Thursday, May 13, 2010

Happy 73rd Birthday to Me


This is the cover of an edition of Collier’s magazine dated two days after my birth on 20 May 1937. The back cover is, of course, an ad for Coca-Cola.


One of the full page ads is for Parker pens – the Parker vacumatic – price $7.50. “BE ON YOUR GUARD Against 1937 style pens with 1907 Mechanisms. Read why sacless pens failed to ‘click’ until Parker’s revolutionary Diaphragm Filler was invented by a University Scientist – know your facts, and you can’t be misled.”

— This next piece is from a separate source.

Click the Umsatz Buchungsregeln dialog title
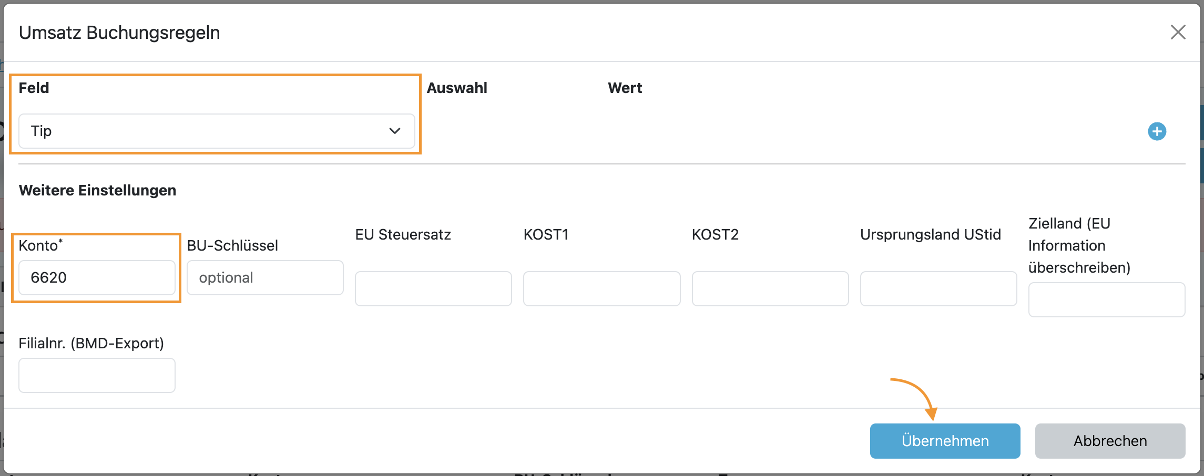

Quentin Reynolds, later known as a novelist, is their Sports writer. The editorial page concerns anxiety about the growing strength of unions under President Franklin Delano Roosevelt. “Any Week,” the chatty section recording comments from readers, suggests that readers “might ponder with Mr. Alex Bougainville of New York City the deviousness of Mr. Adolf Hitler, the German Colossus. Mr. Bougainville has just returned from Berlin, where, says he, ‘the roars of “Heil Hitler” by friends greeting each other on the streets are so loud one can’t hear oneself think.’ Says he: ‘The country went wild with joy when Mr. Hitler nobly restored to the citizenry the right to meet one another on the field of honor.


"'This re-established dueling in Germany. This, my dear fellow, is sheer cunning on der Fuehrer’ part. It may happen that some unsuspecting Hans or Heinrich would be suspected of a mildness in his love for der Fuehrer. He is so accused by one of the Nazi’s trigger men. His heated denials will be taken as a personal affront. He is challenged. If he doesn’t accept he is doomed to the fate of the public coward. If he does accept he is going to be done in by an expert. All together now – three cheers for liberty.’


“Or he might join Mrs. Edna S. Ring of Santa Monica, California, and worry about the predicament President Roosevelt may be rigging up for himself – or which is being rigged up for him. ‘I’m as impartial as anybody can be in this worker-employer controversy,’ says she. ‘But I’m wondering whether we aren’t going to find that rule by labor is apt to be as harassing and freedom-crippling as the old-deal rule by the plutocrats. Personally, I’m still working at being a housewife, ten to fourteen hours a day, no salary and nothing for overtime. I do manage a sit-down now and then, sewing on buttons, darning socks, knotting clothes and paring potatoes. Mr. John L. Lewis hasn’t been around shaking his finger at my boss. Wall Street, the C.I.O. and the A.F.L are all one to me. And now I’ve added the chore of worrying for Mr. Roosevelt.”

Spending one’s infancy at the end of the Great Depression, before war industries proved to be the final solution for causing an economic recovery; living ages 1 to 8 in the dark days of World War II, listening to the horrors described by soldiers on leave, or reading it in the faces and behavior, counterbalanced with extreme denial expressed in manic dance styles and sentimental songs, was a long sentence that ended with such a tiny period – the atom – which nevertheless blew a giant and permanent hole in reality. Where did we go from there? As the Parker Pen people say, “Know your facts, and you can’t be misled.” And, of course, trust your “University Scientist.” They all have integrity –

At three weeks of age.

James Thomas Eilers was born 20 May 1937 at 7:45 a.m., at St. Catherine Hospital, City of East Chicago, Indiana. His mother, Ethel Ruth McColley Eilers was 25; his father, Thomas John Eilers, was 32. Doctor: A.S. Yoder.

From the first, grumpy...

1 comment:

mouse (aka kimy) said...

happy birthday blue....love the historical contextualizing that you provide.

fascinating post!

and little blue was such a cutie! that second photo is so rich in detail - from the cars to your outfit and scratching your ear - or are is that a "what say you?" gesture?